By Austin Goodrich
On July 25, three assistant managers who worked for the La Crosse People’s Food Co-op (PFC) lost their jobs. All three had worked at the store for more than 10 years.
The PFC attributed the position eliminations to the “current economy and sales,” along with the goal of matching department structure with the Rochester co-op. Less than a day’s notice was given to the employees whose positions were cut.
The firing of these three employees along with the lack of notice has sparked outrage by both employees, co-op members, and the local community. However, this event appears to be the tip of the iceberg in a long history of increasing employee disempowerment at the co-op.
The People’s Food Co-op began as a food buying club, created in the 1970s by University of Wisconsin – La Crosse (UWL) students interested in “natural foods” and inspired by the cooperative model of business. The Rochdale principles adopted by the International Cooperative Alliance in 1966 provided an ideological basis for operations. These six principles were: open and voluntary membership, one member one vote, limited interest on shares, return of surplus to members, constant education, and cooperation among cooperatives.
George Nygaard, one of the founding members, recalled that individuals involved with the co-op early on were idealists looking to not only provide natural foods to local customers but also to respond to the consolidation power within the grocery industry. This consolidation of grocery stores in La Crosse is clearly shown in this image from local UWL graduate Kevin Hundt’s paper “La Crosse, WI, Groceries in Transition: Corner Stores to Car Culture”.
According to Nygaard, “a lot of the inspiration behind the start of the co-op was directly tied to the civil rights and anti-war movements of the 60’s and early 70’s”. The communal aspect of the early co-op might explain why business continued to grow as other corner grocers were closing up shop. From 1973 to 1990, the business moved location four times and tripled annual sales, all while relying on employees’ and member-owners’ input to make operational decisions.
---
• **Tasks**
(a) Return the stretch of the co-op article from "The firing of" through "cooperation among cooperatives.", word for word.
(b) Extend the article on the La Crosse People's Food Co-op beyond its last sentence.
The items that come next have nothing to do with the co-op article.
---
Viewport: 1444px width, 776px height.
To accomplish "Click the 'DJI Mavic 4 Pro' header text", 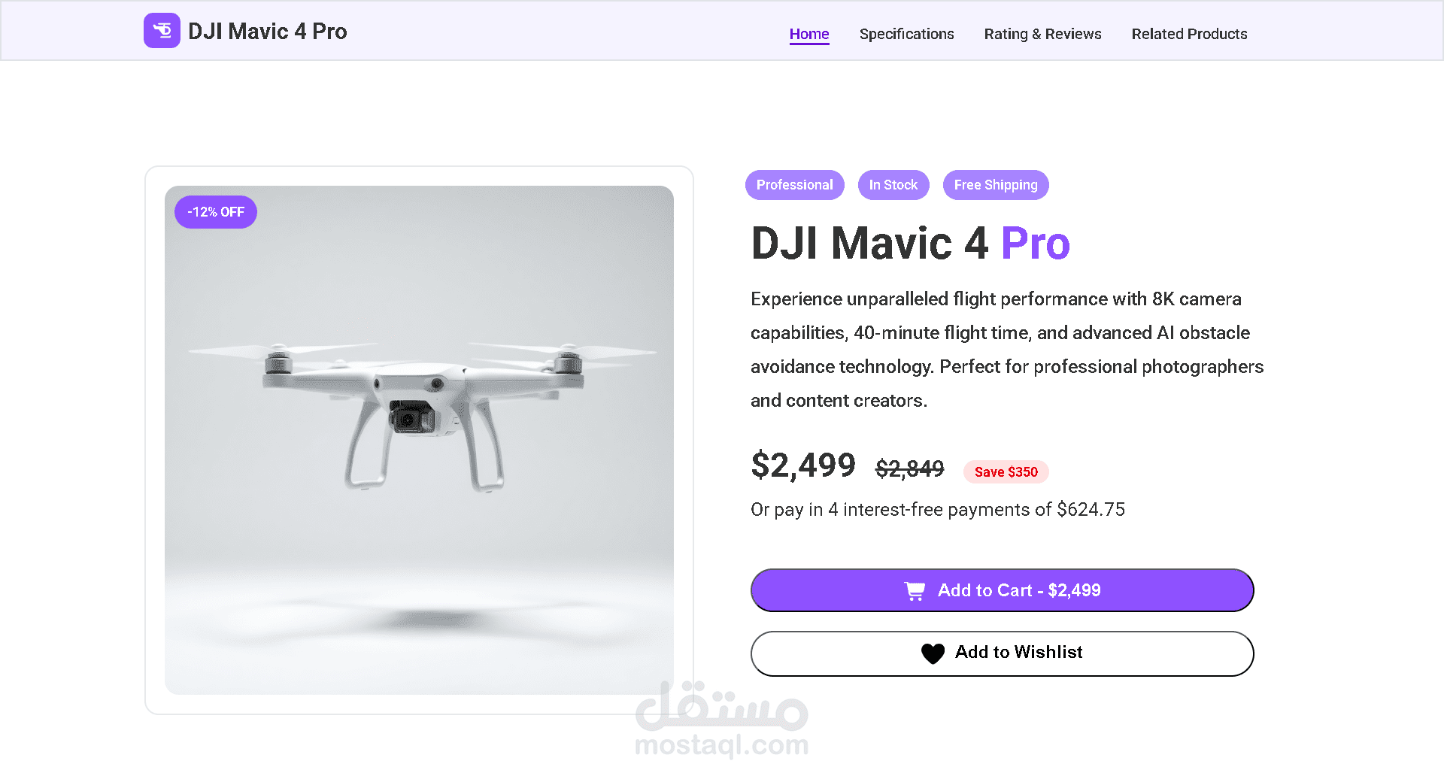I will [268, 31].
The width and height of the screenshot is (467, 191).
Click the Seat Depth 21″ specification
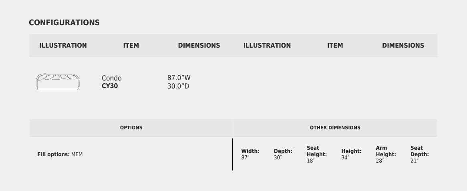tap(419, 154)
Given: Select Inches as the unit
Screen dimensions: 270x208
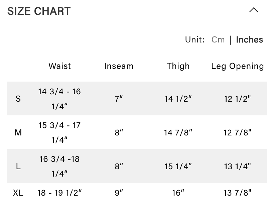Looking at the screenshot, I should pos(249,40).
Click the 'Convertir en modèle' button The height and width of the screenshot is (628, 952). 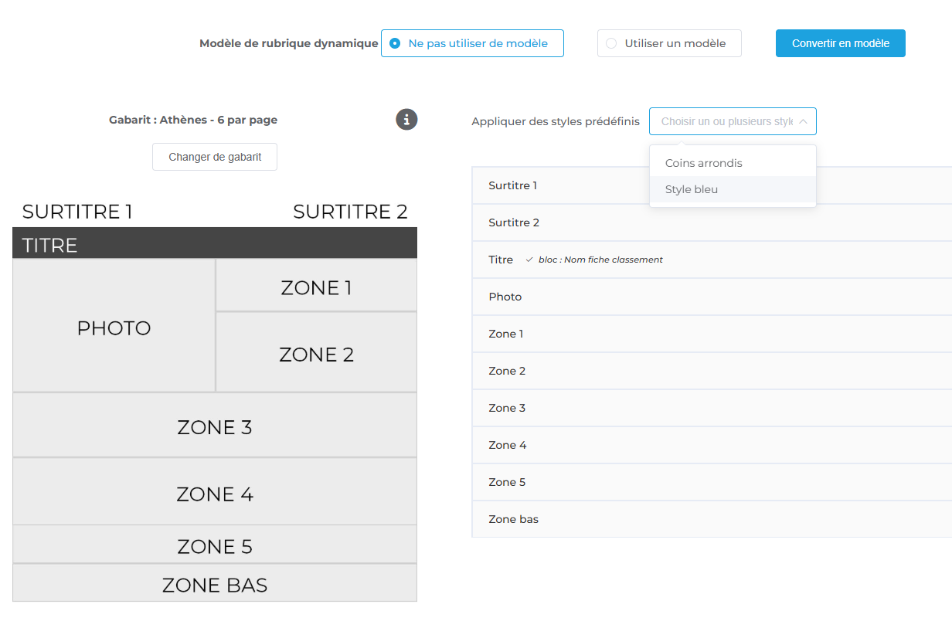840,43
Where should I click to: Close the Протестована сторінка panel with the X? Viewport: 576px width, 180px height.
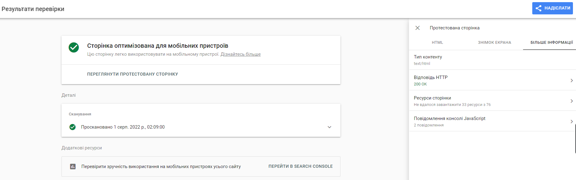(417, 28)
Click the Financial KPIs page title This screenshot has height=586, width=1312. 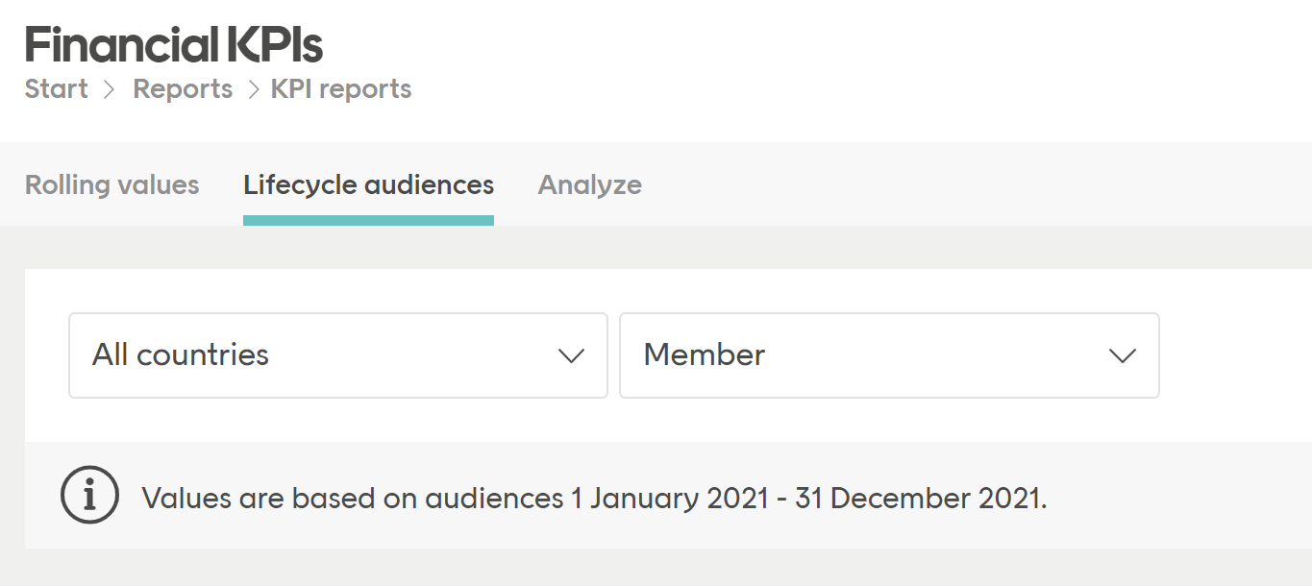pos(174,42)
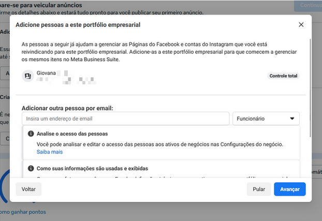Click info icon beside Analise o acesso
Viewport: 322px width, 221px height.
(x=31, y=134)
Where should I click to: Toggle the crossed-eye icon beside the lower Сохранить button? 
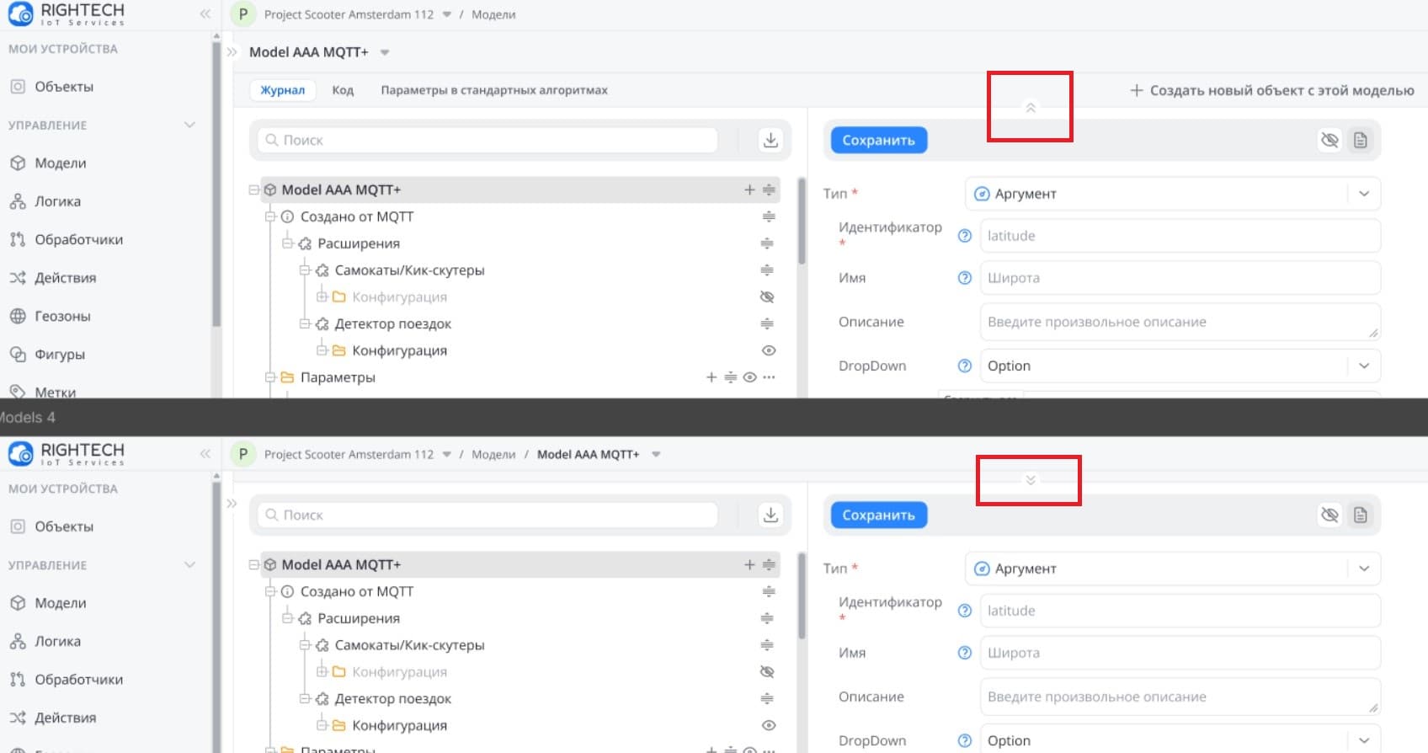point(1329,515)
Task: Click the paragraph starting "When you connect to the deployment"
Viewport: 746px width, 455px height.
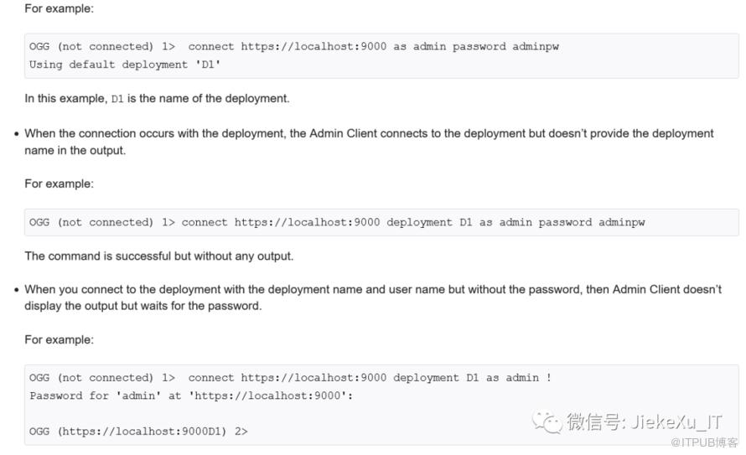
---
• **Answers for each item**
(a)
The firing of these three employees along with the lack of notice has sparked outrage by both employees, co-op members, and the local community. However, this event appears to be the tip of the iceberg in a long history of increasing employee disempowerment at the co-op.
The People’s Food Co-op began as a food buying club, created in the 1970s by University of Wisconsin – La Crosse (UWL) students interested in “natural foods” and inspired by the cooperative model of business. The Rochdale principles adopted by the International Cooperative Alliance in 1966 provided an ideological basis for operations. These six principles were: open and voluntary membership, one member one vote, limited interest on shares, return of surplus to members, constant education, and cooperation among cooperatives.

(b)
Cathy Van Maren, a former board president for the co-op who became involved in the early 80’s says, “My involvement straddled the old system, where you paid a small member fee every year and got a discount for being a member who volunteered to the current system where members buy in to capitalize.”
Van Maren notes that changes in labor laws and interpretations created a schism from this old way of operations.
“Before, many members were able to volunteer to ‘earn’ discounts, but labor laws changed and there were issues with volunteers – were they receiving fair compensation? Should the volunteer hours be reported as wages if they got a discount? Were they covered by insurance if they cut off a thumb while cutting cheese? So, the heart of the real member involvement had to drastically change, and that sort of created a separation between the co-op and the owner-members.”
In the 1980’s the co-op started receiving consulting from the National Co-op Grocers Association (NCG). The NCG, according to their website, is a “business services cooperative that represents 147 food co-ops operating over 200 stores in 38 states with combined annual sales over $2.1 billion.”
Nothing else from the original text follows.